Sebenarnya semua pihak harus berupaya untuk mengatasi permasalahan transgender ini, terutama keluarga. Keluarga adalah tempat pertama seorang anak mendapatkan nilai pendidikan, agama, dan sosial. Keluarga juga menjadi tempat seseorang tumbuh dan berkembang. Namun, saat ini peran keluarga untuk mendidik dialihkan secara utuh kepada guru dan ustaznya. Anak, di rumah, hanya disuguhi dengan tuntutan untuk menjadi pribadi yang baik. Padahal orang tuanya belum memberi contoh baik pada buah hatinya. Keluarga sebagai madrasah pertama bagi seorang anak memiliki peran yang sangat menentukan akan menjadi apa anak ke depannya.

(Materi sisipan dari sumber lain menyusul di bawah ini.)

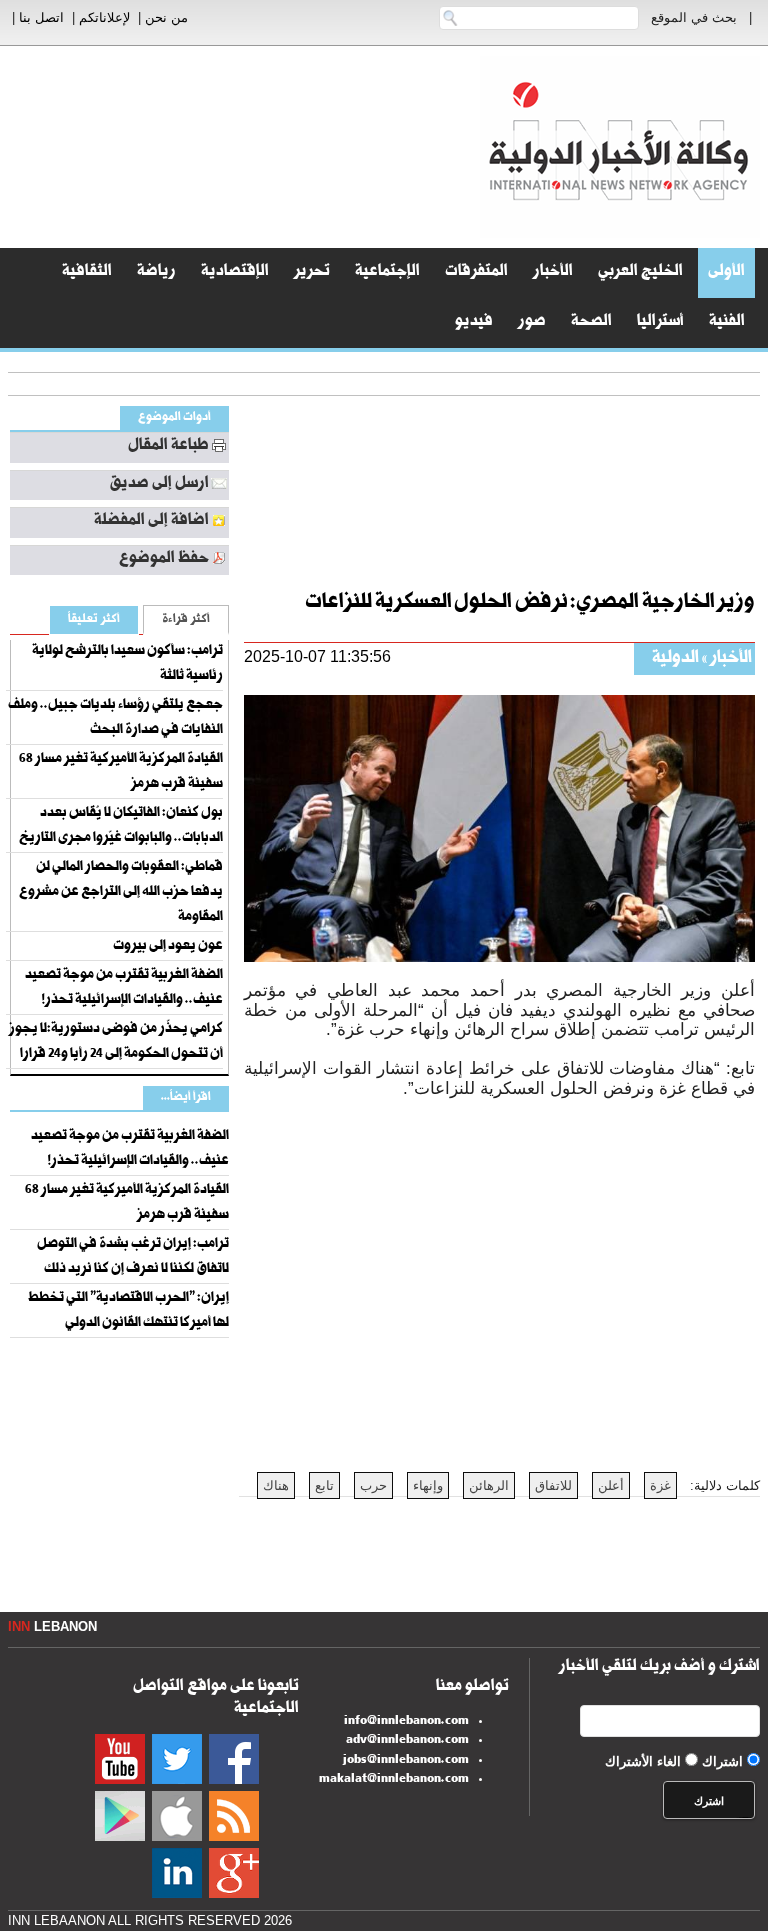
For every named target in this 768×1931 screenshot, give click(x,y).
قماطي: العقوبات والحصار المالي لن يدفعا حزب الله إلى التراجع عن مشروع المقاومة (121, 893)
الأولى (726, 273)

Selain itu, Rasulullah Saw. menganjurkan umatnya untuk menuntut ilmu dari buaian hingga ke liang lahat, seperti itulah peran pendidikan dalam kacamata Islam. Pendidikan adalah sesuatu yang tidak dapat dipisahkan dari mulai seorang bayi lahir ke bumi hingga ajal menjemput. Pendidikan agama tentang larangan untuk mengubah kodrat yang telah diberikan Allah sesungguhnya menjadi hal penting yang harus disuguhkan bagi anak. Jika telah ditanamkan sejak dini kepada seorang anak, tentu anak akan memahami dan menerima apapun keadaan dirinya.
Seorang transgender atau yang lebih akrab dikenal dengan waria sesungguhnya adalah sebuah penyakit yang dapat disembuhkan. Telah jelas disampaikan pada sebuah hadis, "Berobatlah wahai hamba-hamba Allah! Karena sesungguhnya Allah tidak mengadakan penyakit kecuali mengadakan pula obatnya, kecuali satu penyakit, yaitu penyakit ketuaan." (HR. Ahmad). Jika dilihat dari hadis ini, dapat ditangkap bahwa masih ada kesempatan bagi para transgender untuk bertobat dengan sebenar-benar tobat dan berbenah diri untuk menjadi lebih baik.